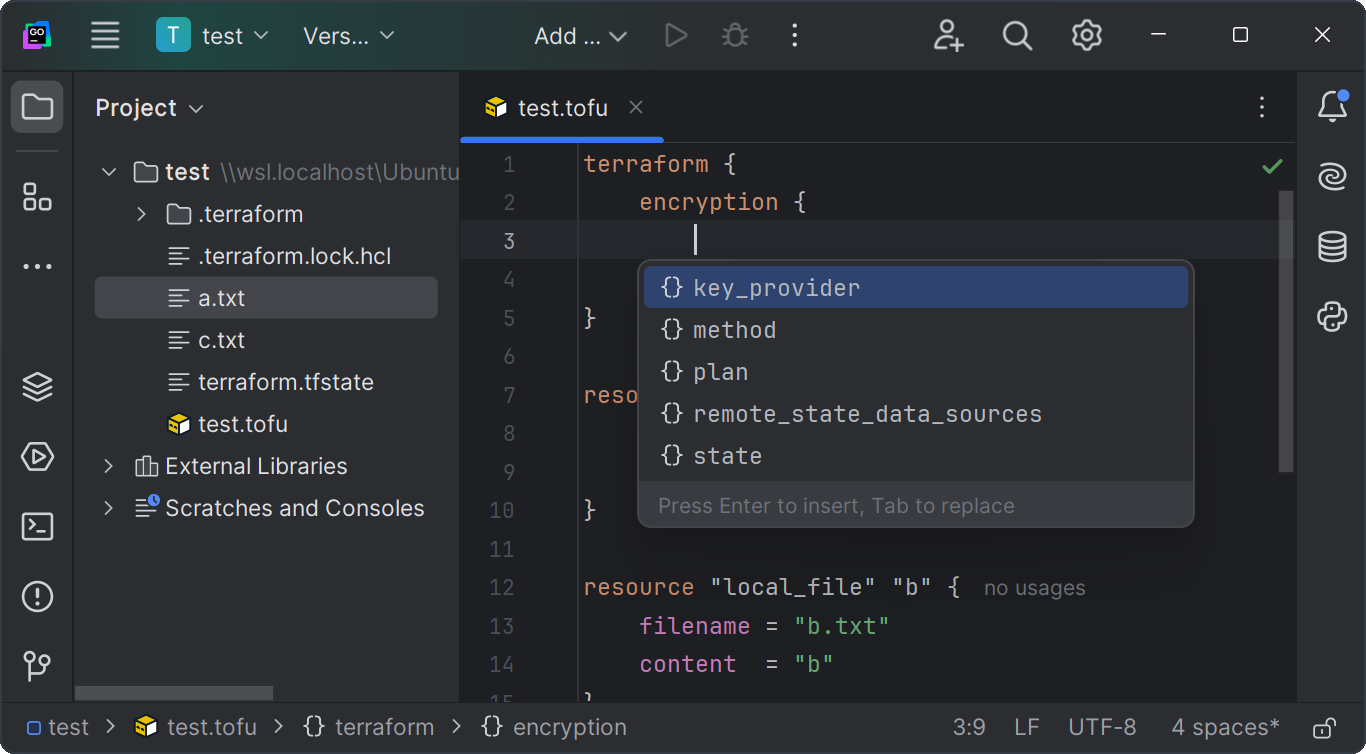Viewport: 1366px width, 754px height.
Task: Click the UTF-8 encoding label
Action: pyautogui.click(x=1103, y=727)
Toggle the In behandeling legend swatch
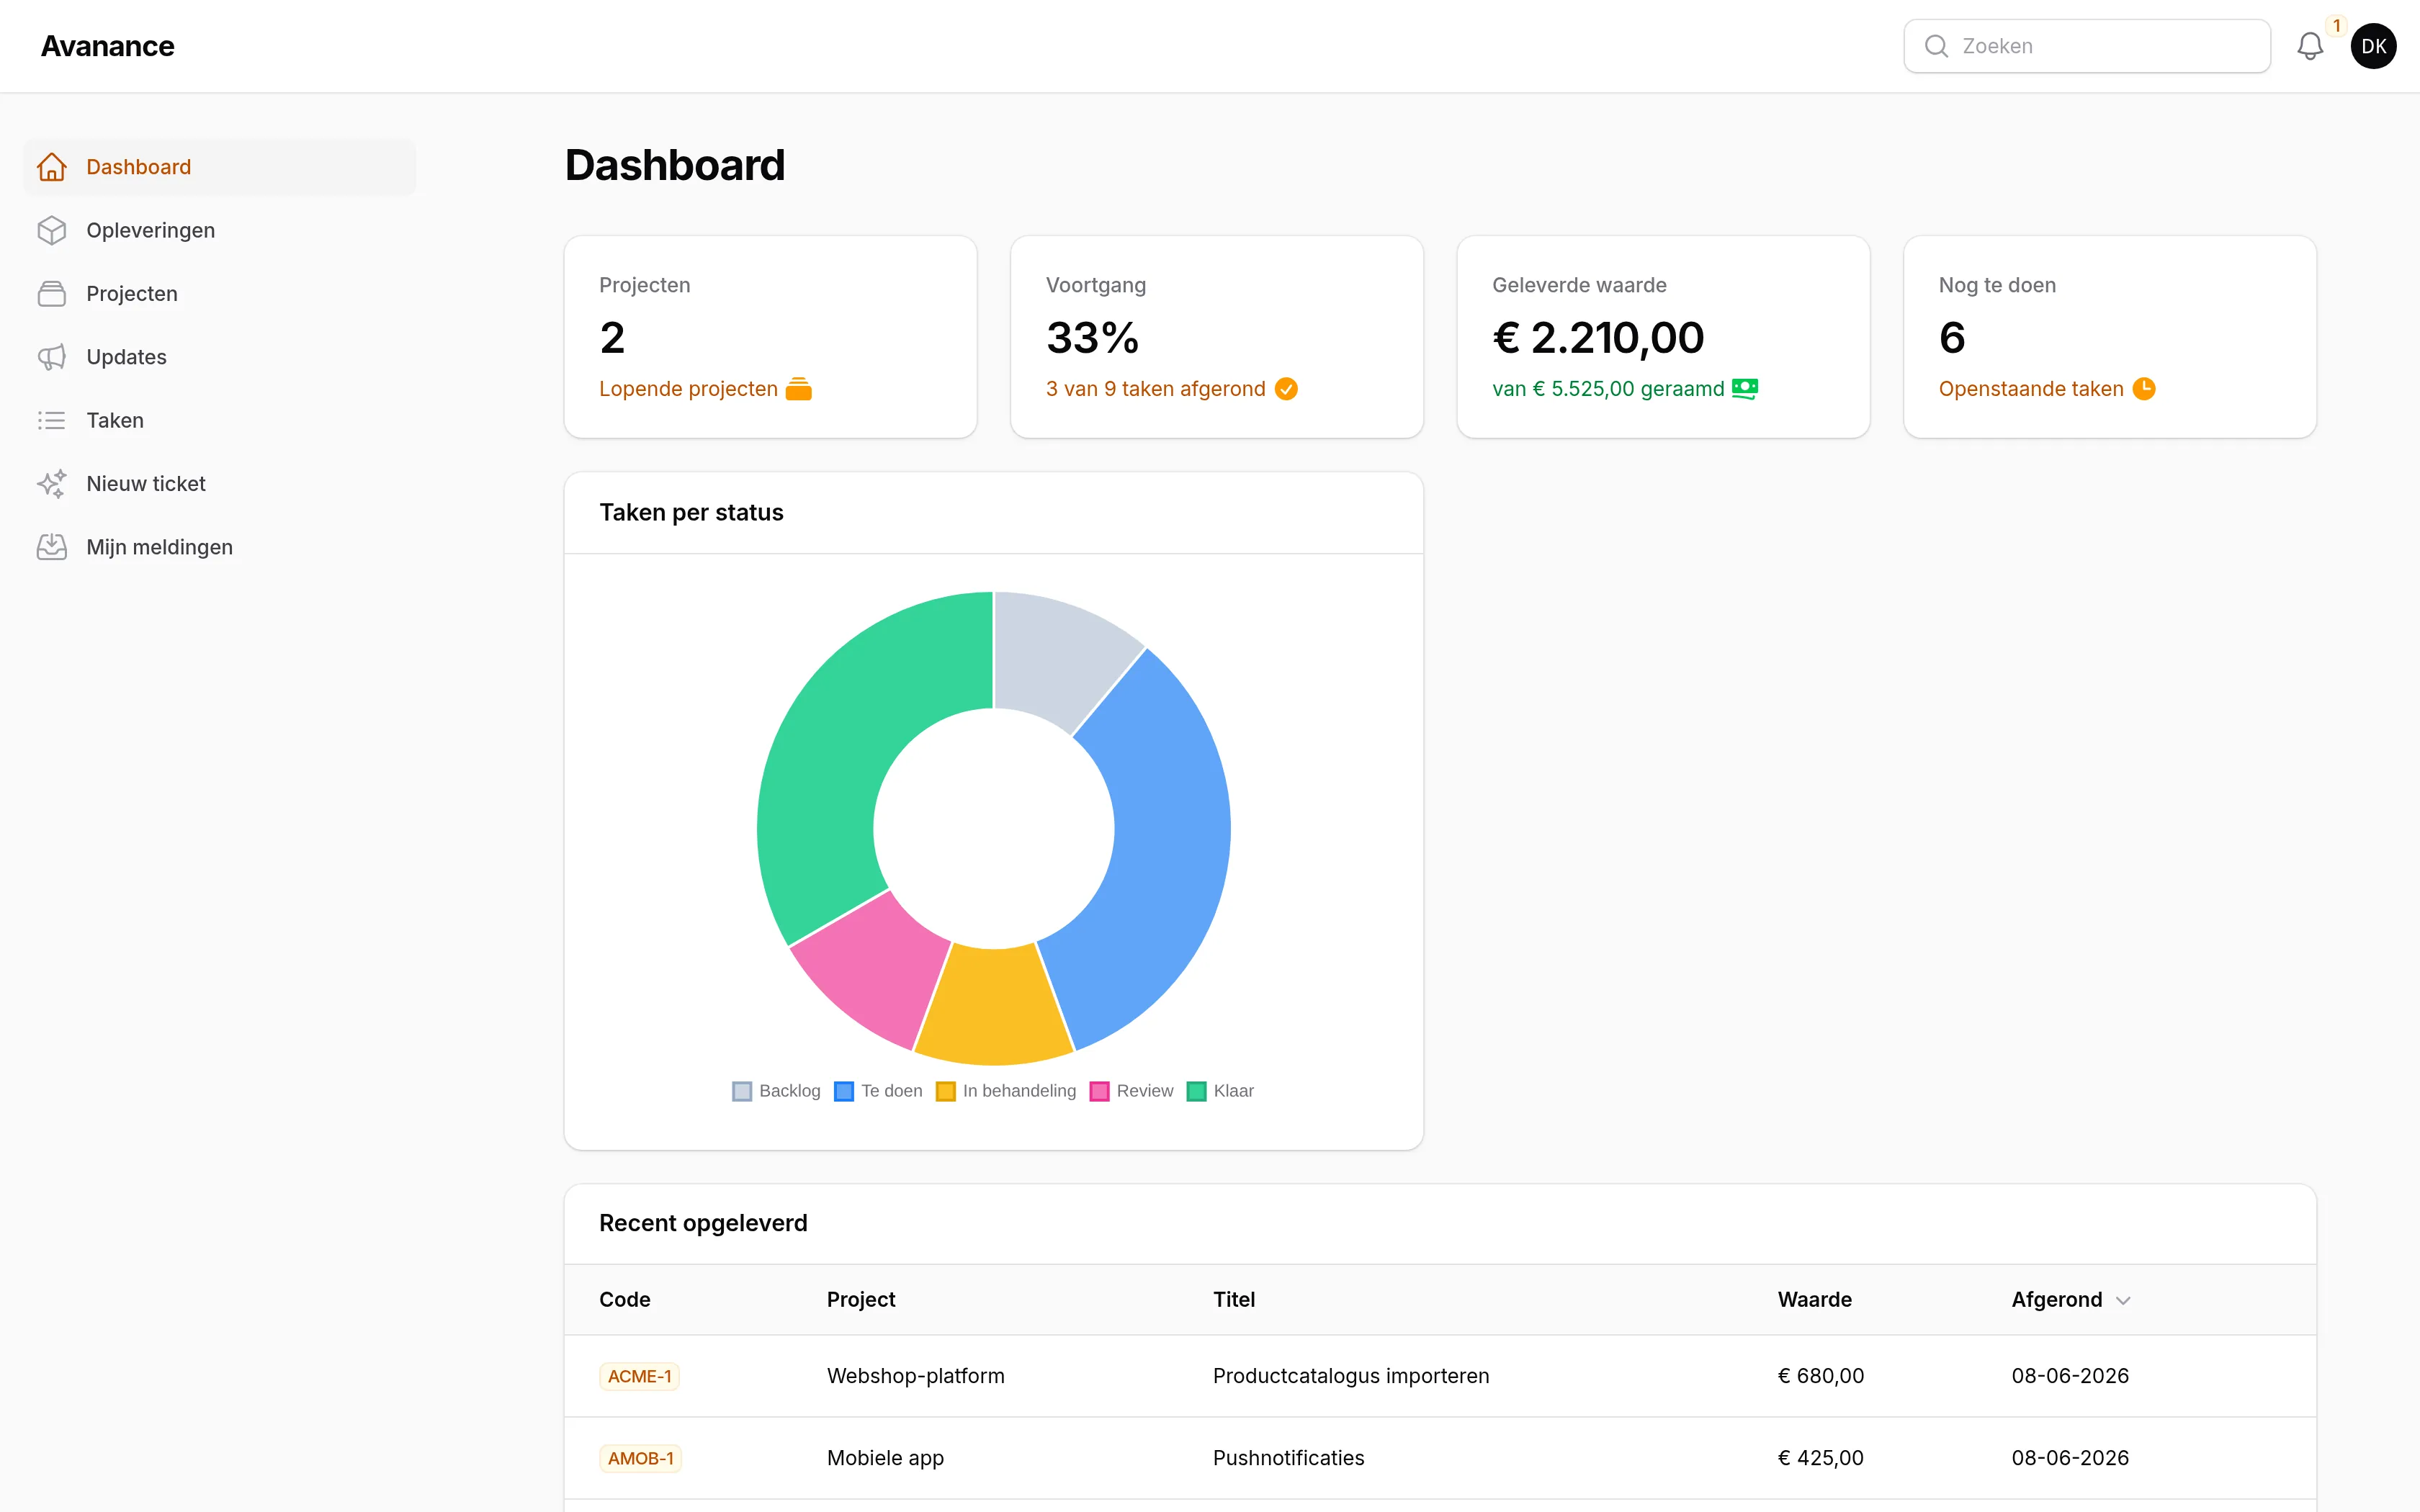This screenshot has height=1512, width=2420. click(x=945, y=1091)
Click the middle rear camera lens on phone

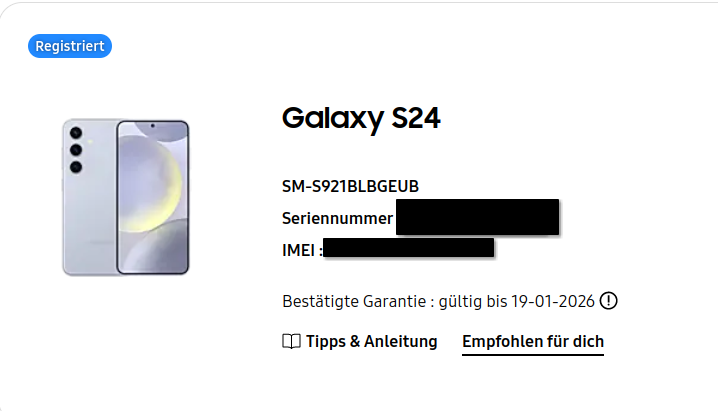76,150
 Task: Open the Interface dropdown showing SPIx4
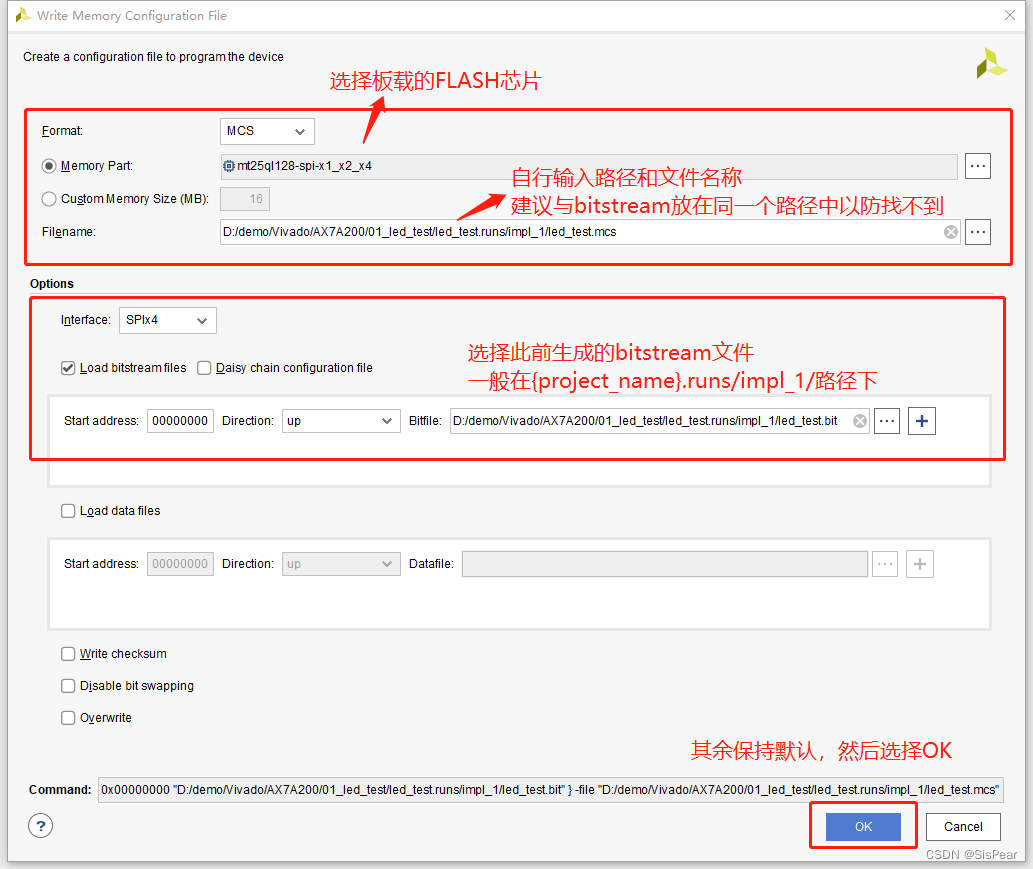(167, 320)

——

Problem: Write out the text of all the records above without changing a character, and leave the pictures out.

Answer for this exercise:
Viewport: 1366px width, 754px height.
Task: Click the UTF-8 encoding label
Action: pyautogui.click(x=1103, y=727)
Toggle the In behandeling legend swatch
This screenshot has height=1512, width=2420. click(x=945, y=1091)
Click the middle rear camera lens on phone

76,150
 Task: Open the Interface dropdown showing SPIx4
(167, 320)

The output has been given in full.